Material for the task:

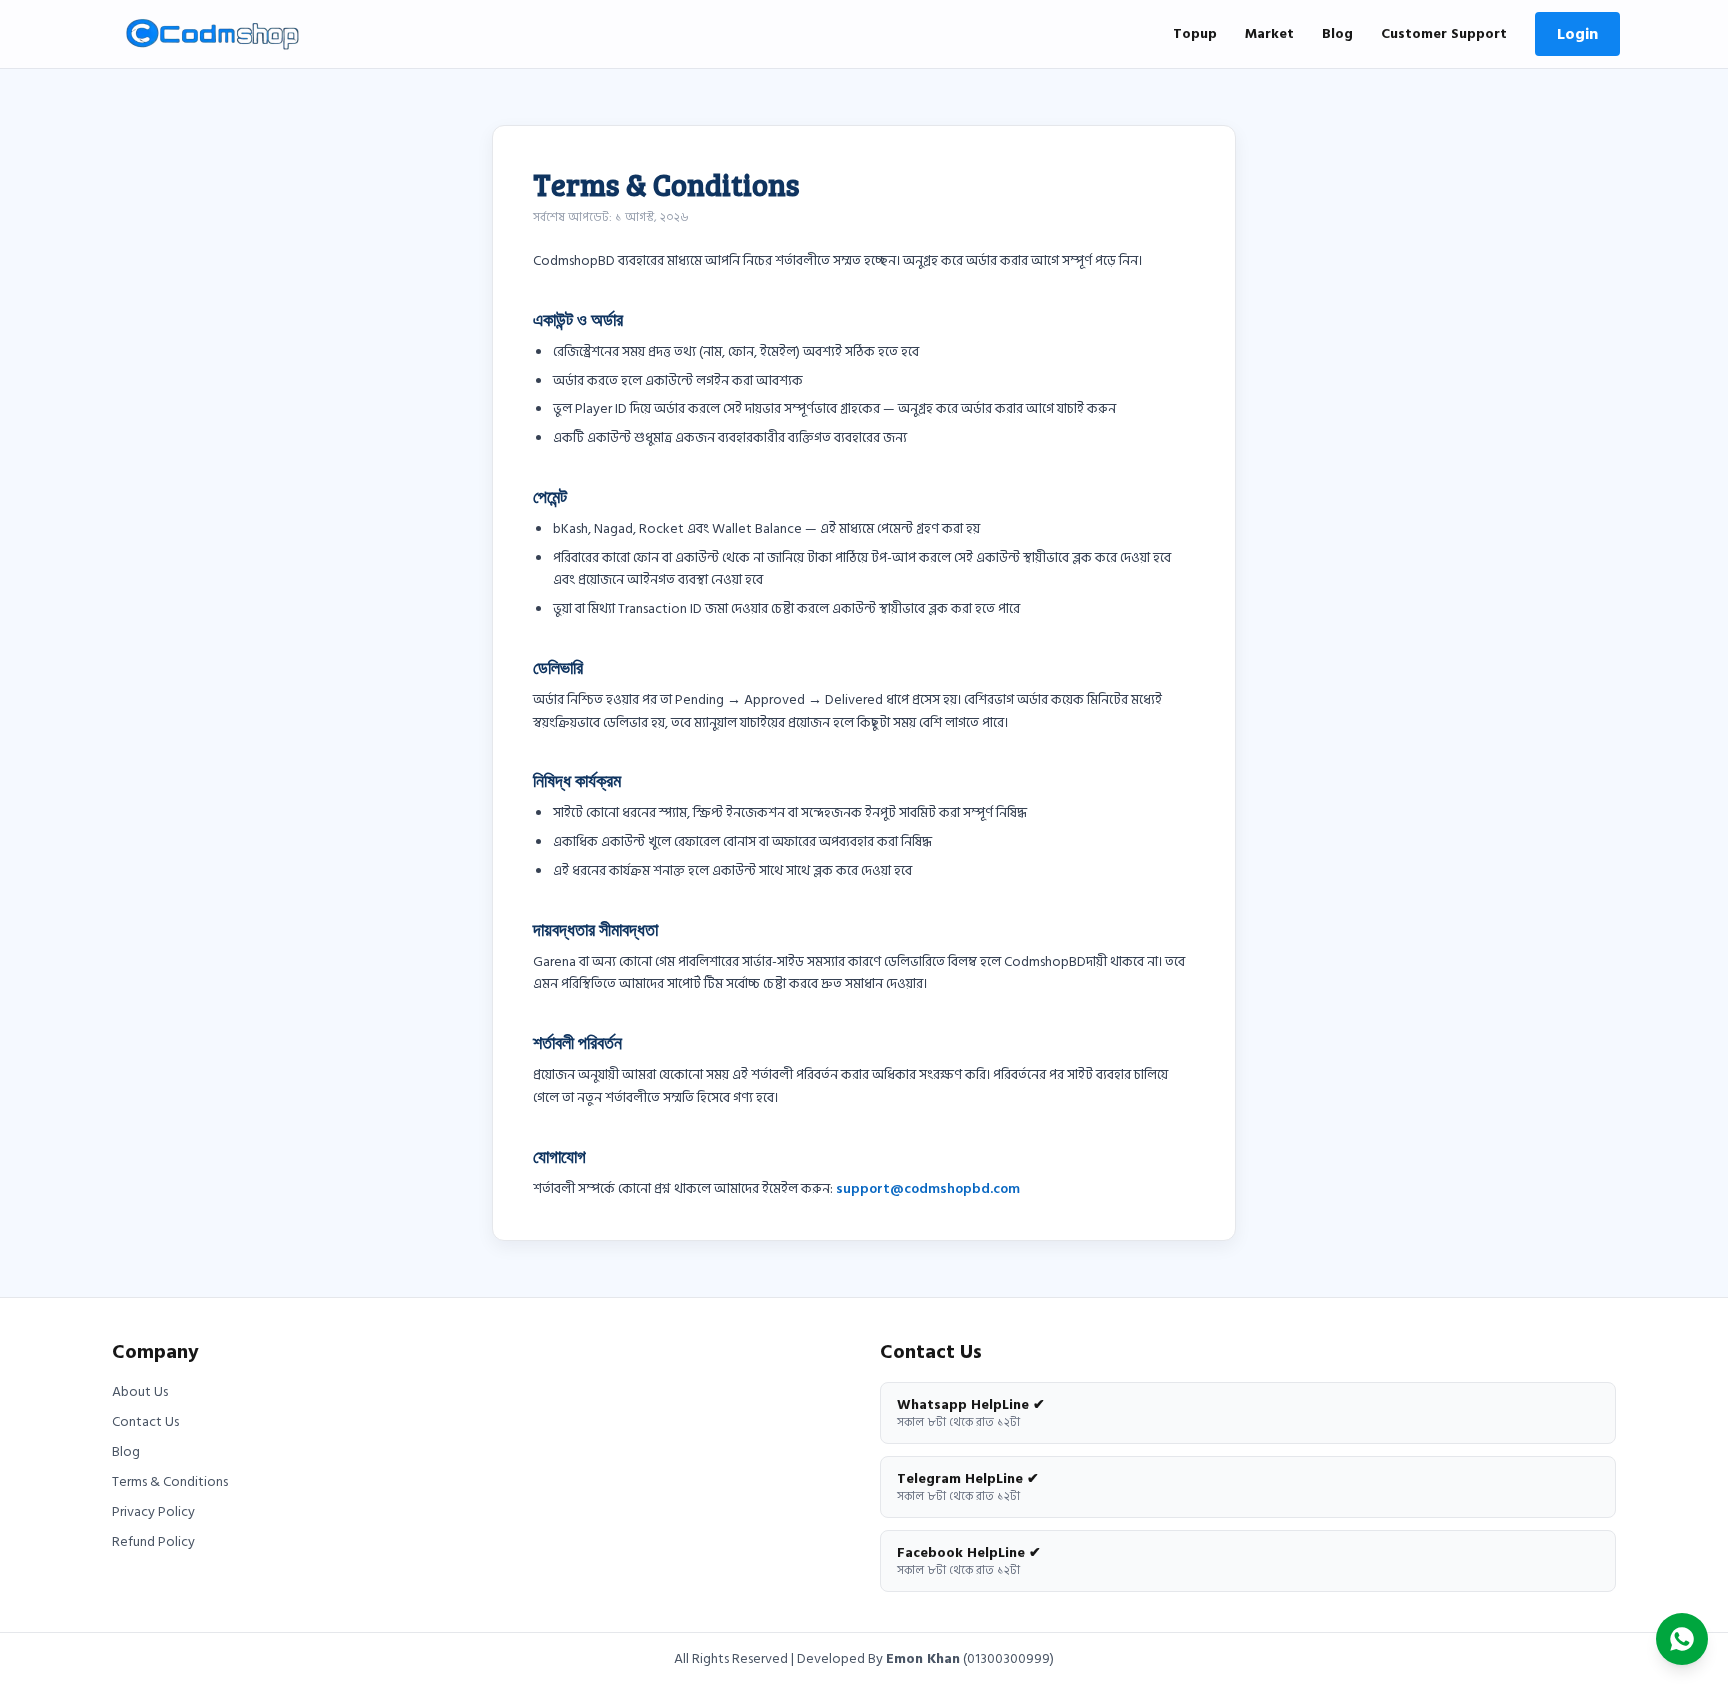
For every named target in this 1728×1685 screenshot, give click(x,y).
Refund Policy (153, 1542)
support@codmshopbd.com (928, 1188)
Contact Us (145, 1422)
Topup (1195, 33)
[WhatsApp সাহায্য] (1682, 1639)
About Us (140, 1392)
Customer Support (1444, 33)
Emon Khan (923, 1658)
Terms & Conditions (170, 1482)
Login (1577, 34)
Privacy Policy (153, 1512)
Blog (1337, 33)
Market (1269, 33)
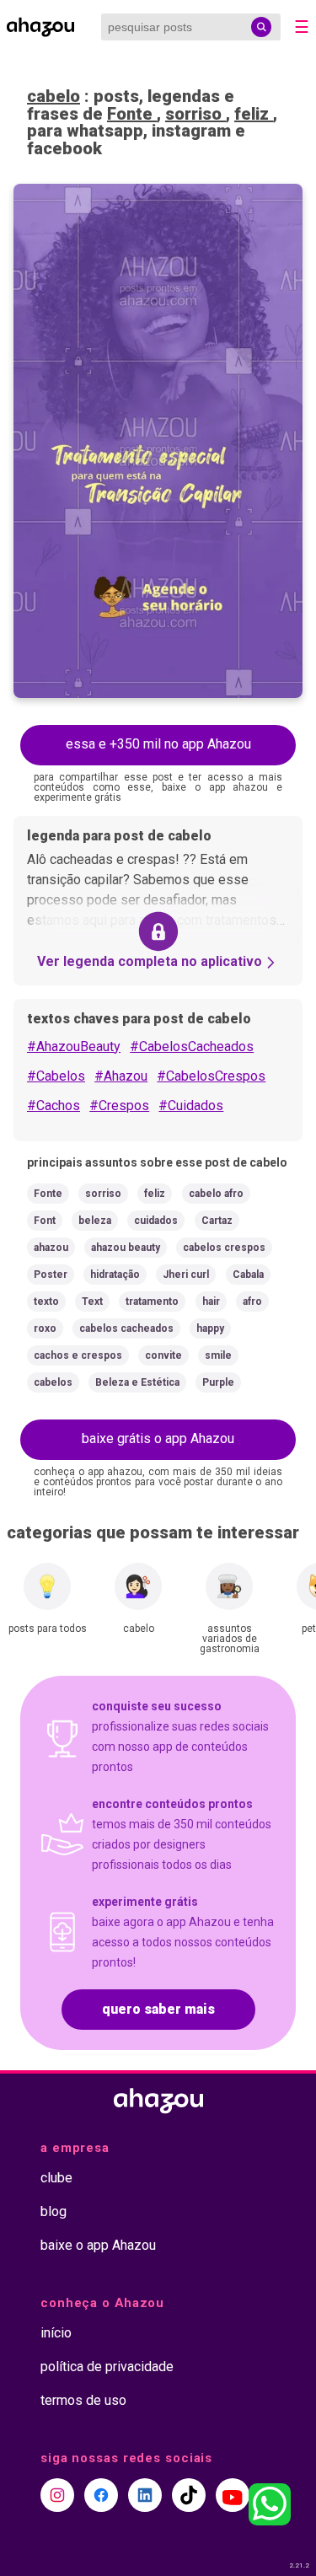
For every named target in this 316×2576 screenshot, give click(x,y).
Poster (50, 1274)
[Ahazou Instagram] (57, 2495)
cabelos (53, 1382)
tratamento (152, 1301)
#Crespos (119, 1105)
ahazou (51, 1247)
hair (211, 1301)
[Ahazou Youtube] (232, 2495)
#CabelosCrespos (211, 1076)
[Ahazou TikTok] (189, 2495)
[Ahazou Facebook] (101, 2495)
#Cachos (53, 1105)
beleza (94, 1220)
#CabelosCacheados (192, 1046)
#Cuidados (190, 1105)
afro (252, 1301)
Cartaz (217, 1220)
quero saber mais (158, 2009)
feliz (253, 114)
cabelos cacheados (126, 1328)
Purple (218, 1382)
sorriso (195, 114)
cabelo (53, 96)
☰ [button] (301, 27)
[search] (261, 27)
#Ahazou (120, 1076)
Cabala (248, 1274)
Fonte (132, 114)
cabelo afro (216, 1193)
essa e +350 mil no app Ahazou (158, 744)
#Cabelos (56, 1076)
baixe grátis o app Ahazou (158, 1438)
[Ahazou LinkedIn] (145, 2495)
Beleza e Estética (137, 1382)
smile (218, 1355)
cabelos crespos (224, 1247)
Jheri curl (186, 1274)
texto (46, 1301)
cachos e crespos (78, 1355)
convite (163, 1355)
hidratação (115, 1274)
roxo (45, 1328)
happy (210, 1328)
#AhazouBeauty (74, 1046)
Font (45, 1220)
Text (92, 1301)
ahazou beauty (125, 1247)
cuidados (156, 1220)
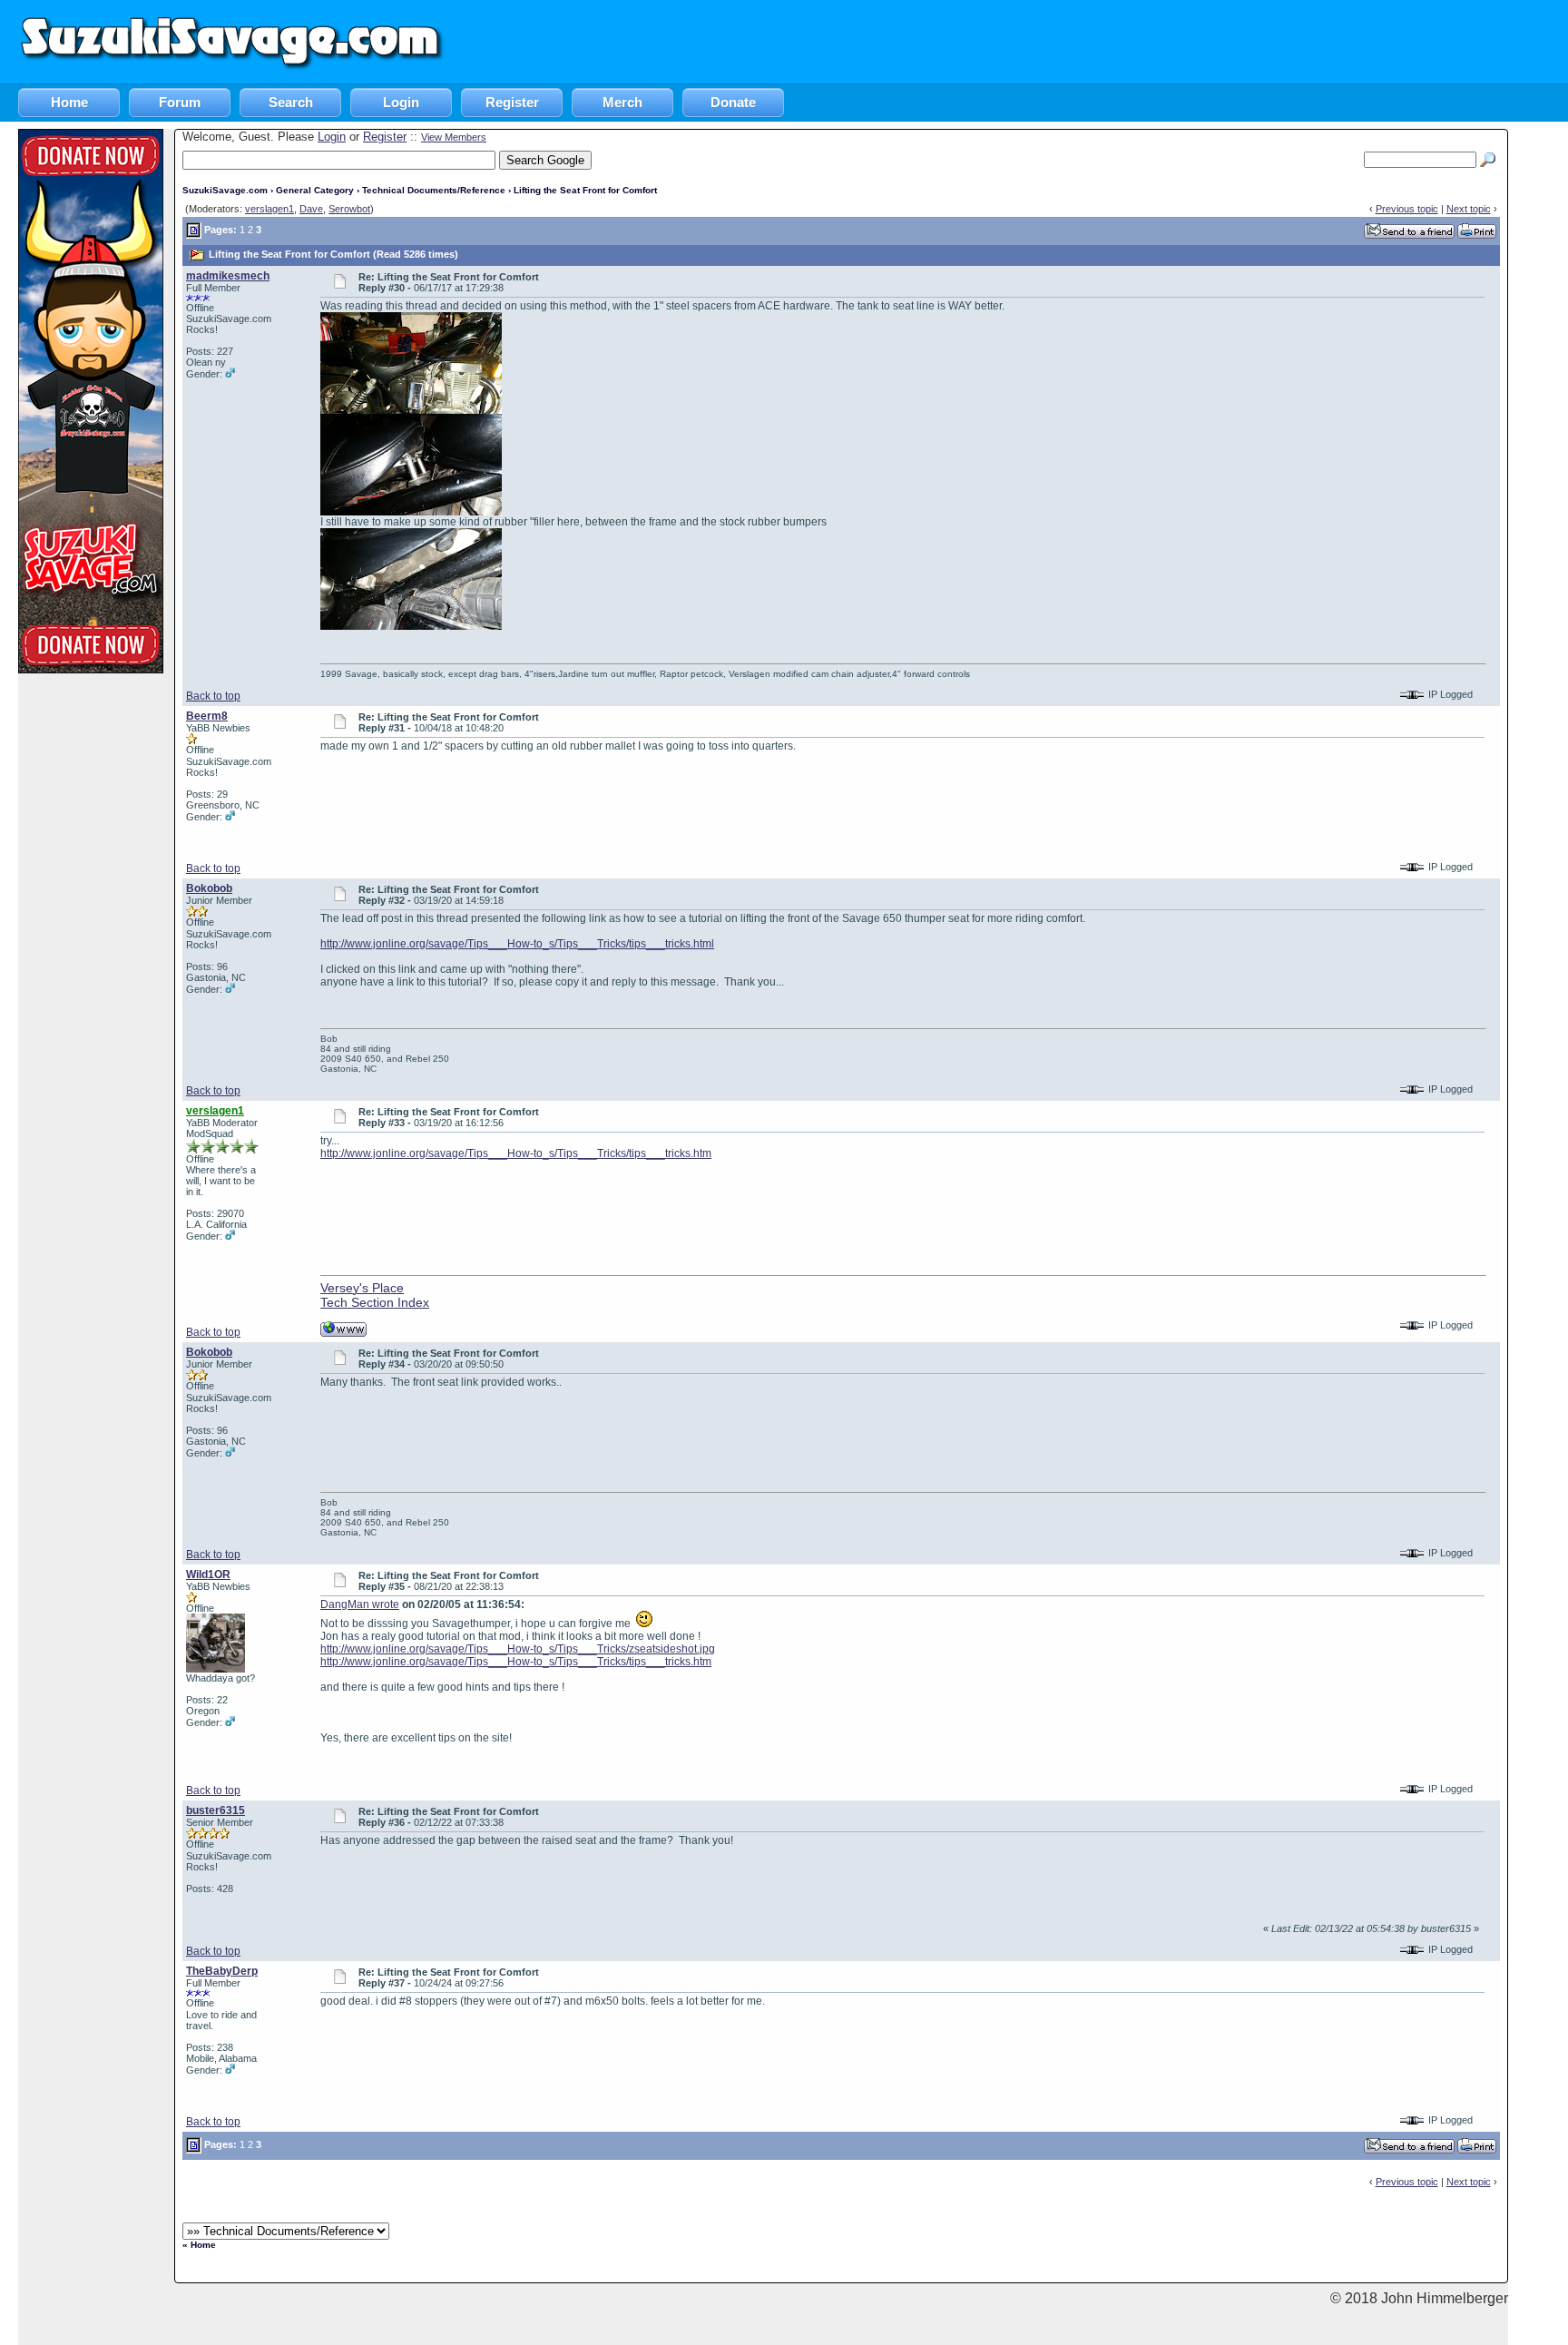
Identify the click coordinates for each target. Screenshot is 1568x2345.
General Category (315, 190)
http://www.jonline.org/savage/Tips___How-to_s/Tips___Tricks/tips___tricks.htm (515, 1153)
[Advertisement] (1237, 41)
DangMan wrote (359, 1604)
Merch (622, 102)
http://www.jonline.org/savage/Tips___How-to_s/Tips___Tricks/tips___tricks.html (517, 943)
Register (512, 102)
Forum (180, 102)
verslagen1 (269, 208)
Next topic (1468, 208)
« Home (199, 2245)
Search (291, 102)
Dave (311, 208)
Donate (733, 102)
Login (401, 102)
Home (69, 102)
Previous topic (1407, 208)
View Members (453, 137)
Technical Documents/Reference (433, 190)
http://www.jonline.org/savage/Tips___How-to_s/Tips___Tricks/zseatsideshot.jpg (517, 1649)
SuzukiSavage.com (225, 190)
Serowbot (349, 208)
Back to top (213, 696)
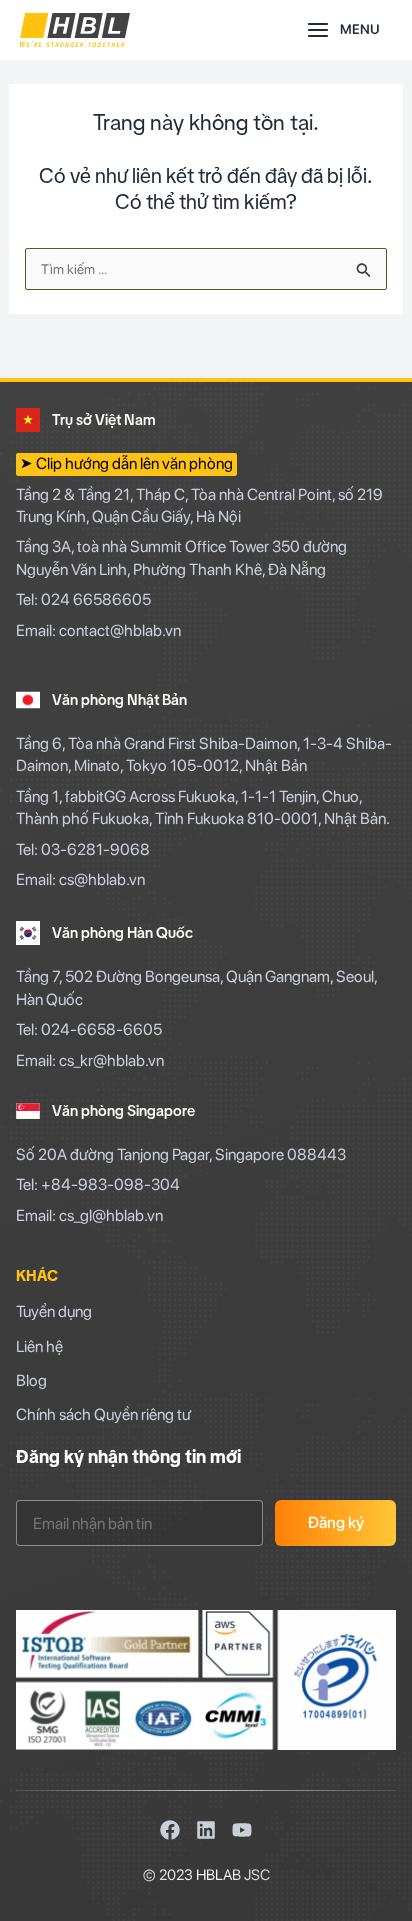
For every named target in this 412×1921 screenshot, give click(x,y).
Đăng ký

Task instructions: In the answer, the entries must appear exactly as above, without the images.

Solution below:
For every named target in this 1728×1685 screenshot, give click(x,y).
Refund Policy (153, 1542)
support@codmshopbd.com (928, 1188)
Contact Us (145, 1422)
Topup (1195, 33)
[WhatsApp সাহায্য] (1682, 1639)
About Us (140, 1392)
Customer Support (1444, 33)
Emon Khan (923, 1658)
Terms & Conditions (170, 1482)
Login (1577, 34)
Privacy Policy (153, 1512)
Blog (1337, 33)
Market (1269, 33)
For every named target in this 316×2576 screenshot, give click(x,y).
Poster (50, 1274)
[Ahazou Instagram] (57, 2495)
cabelos (53, 1382)
tratamento (152, 1301)
#Crespos (119, 1105)
ahazou (51, 1247)
hair (211, 1301)
[Ahazou Youtube] (232, 2495)
#CabelosCrespos (211, 1076)
[Ahazou TikTok] (189, 2495)
[Ahazou Facebook] (101, 2495)
#Cachos (53, 1105)
beleza (94, 1220)
#CabelosCacheados (192, 1046)
#Cuidados (190, 1105)
afro (252, 1301)
Cartaz (217, 1220)
quero saber mais (158, 2009)
feliz (253, 114)
cabelos cacheados (126, 1328)
Purple (218, 1382)
sorriso (195, 114)
cabelo (53, 96)
☰ [button] (301, 27)
[search] (261, 27)
#Ahazou (120, 1076)
Cabala (248, 1274)
Fonte (132, 114)
cabelo afro (216, 1193)
essa e +350 mil no app Ahazou (158, 744)
#Cabelos (56, 1076)
baixe grátis o app Ahazou (158, 1438)
[Ahazou LinkedIn] (145, 2495)
Beleza e Estética (137, 1382)
smile (218, 1355)
cabelos crespos (224, 1247)
Jheri curl (186, 1274)
texto (46, 1301)
cachos e crespos (78, 1355)
convite (163, 1355)
hidratação (115, 1274)
roxo (45, 1328)
happy (210, 1328)
#AhazouBeauty (74, 1046)
Font (45, 1220)
Text (92, 1301)
ahazou beauty (125, 1247)
cuidados (156, 1220)
Identify the click coordinates for each target. Screenshot is 1568x2345.
General Category (315, 190)
http://www.jonline.org/savage/Tips___How-to_s/Tips___Tricks/tips___tricks.htm (515, 1153)
[Advertisement] (1237, 41)
DangMan wrote (359, 1604)
Merch (622, 102)
http://www.jonline.org/savage/Tips___How-to_s/Tips___Tricks/tips___tricks.html (517, 943)
Register (512, 102)
Forum (180, 102)
verslagen1 (269, 208)
Next topic (1468, 208)
« Home (199, 2245)
Search (291, 102)
Dave (311, 208)
Donate (733, 102)
Login (401, 102)
Home (69, 102)
Previous topic (1407, 208)
View Members (453, 137)
Technical Documents/Reference (433, 190)
http://www.jonline.org/savage/Tips___How-to_s/Tips___Tricks/zseatsideshot.jpg (517, 1649)
SuzukiSavage.com (225, 190)
Serowbot (349, 208)
Back to top (213, 696)
For every named target in this 412×1921 screenshot, give click(x,y).
Đăng ký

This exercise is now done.